Ao contrário da maior parte dos países, o Brasil não tem superávit com os Estados Unidos e não foi alvo até agora. No entanto, Celso acha um erro supor que isso nos isola da turbulência de possíveis guerras comerciais.

Ou de outras guerras, tema que voltou a assustar com o aumento da tensão na Coreia do Norte. Algumas medidas de incerteza estão em níveis historicamente altos, mas isso não parece estar afetando o apetite dos investidores.

“Hoje os mercados ainda estão operando em um modo de não-crise. A bolsa americana bateu outro recorde e os mercados cambiais e de juros não estão acusando esse aumento”, diz Celso.

O lado bom é que o presidente vem sido contido pelo sistema de freios institucionais e também pela própria inabilidade política, evidentes na tentativa fracassada de substituir a reforma de saúde do governo anterior, o Obamacare.

“O homem mais poderoso do mundo não pode tudo. O sistema impõe limites”, nota André.

Trump também já precisou recuar da intenção de colocar no Orçamento a construção do muro com o México. A ideia é rechaçada pelos democratas e pela maior parte dos próprios republicanos que representam estados fronteiriços.

Hoje, anunciou planos para cortar o imposto corporativo de 35% para 15%, além de outras mudanças tributárias. É um estímulo fiscal na veia, ainda mais se vier acompanhado pelos gastos em infraestrutura também prometidos pelo presidente.

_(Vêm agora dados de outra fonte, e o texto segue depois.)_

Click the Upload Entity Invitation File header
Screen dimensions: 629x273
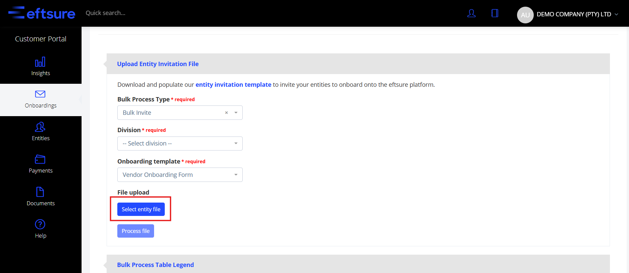pyautogui.click(x=158, y=64)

Mas como a economia americana já está com o desemprego baixo, o risco é que Trump acelere a inflação e aumente o déficit público e ainda sem entregar o crescimento prometido.

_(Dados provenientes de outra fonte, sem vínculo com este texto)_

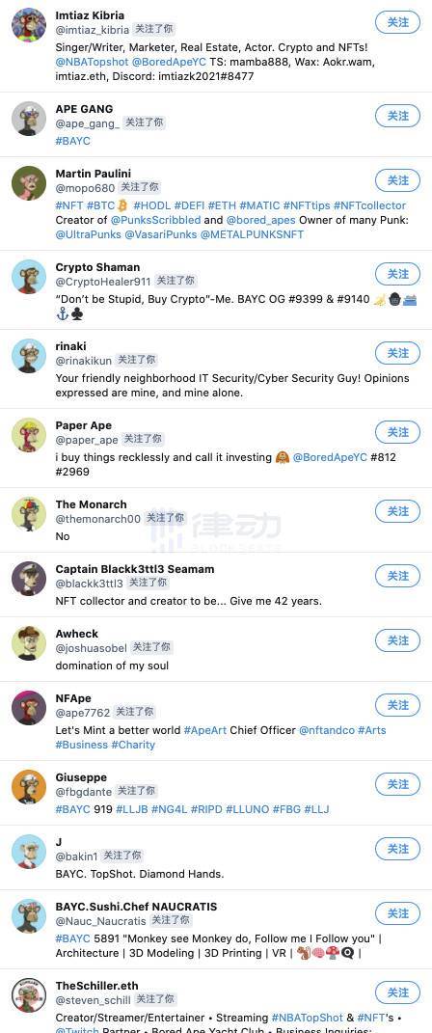Follow Awheck via the 关注 button
432x1033 pixels.
(397, 639)
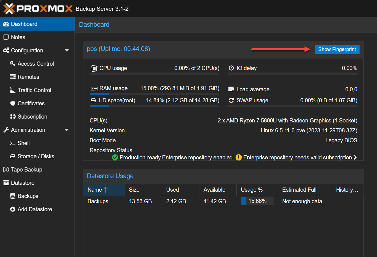Screen dimensions: 377x257
Task: Expand the repository status chevron arrow
Action: coord(355,157)
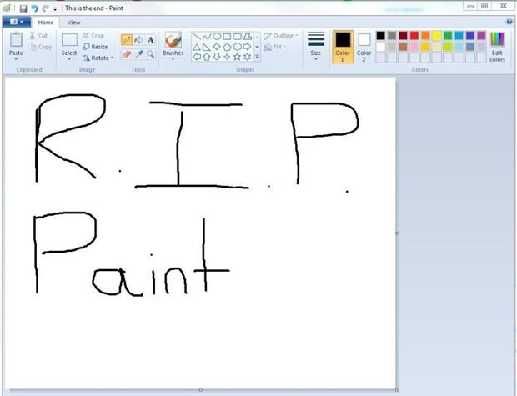Click the Save icon in title bar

Mas para o embaixador, o maior erro estratégico de Trump foi retirar os Estados Unidos da Parceria Transpacífico, um mega acordo comercial com mais 11 países negociado no governo anterior.

“A ideia do Obama era cercar a China, e Trump deixou o campo aberto para que ela seja o centro da integração da região. Foi um erro brutal feito sem nenhuma reflexão, nenhuma análise. Ele foi na onda de próprias palavras” diz Roberto.

Ele deu uma medida impressionante da ascensão chinesa. Quando se tornou embaixador no país em 1989, a economia brasileira ainda era maior que a chinesa e cada um dos países tinha cerca de 1% do fluxo de comércio global.

Atualmente, a economia da China é de 4 a 5 vezes maior que a do Brasil e eles têm 15% do comércio global enquanto nós seguimos com 1%.

E o Brasil, corre o risco de ter o seu Trump? A profecia veio ainda durante a campanha em entrevista para EXAME.com de Peter Navarro, então assessor do republicano e hoje presidente do recém-criado Conselho Nacional de Comércio.

A dúvida é quem seria essa pessoa. Celso nota que populistas vêm de diferentes formatos e ideologias: o prefeito de São Paulo, João Dória, por exemplo, seria um populista com ideias opostas.

Roberto acredita que “alguém com o perfil de Trump seria terrível por aqui” mas acha possível a ascensão de um candidato outsider “de tão desprestigiados que estão os políticos”.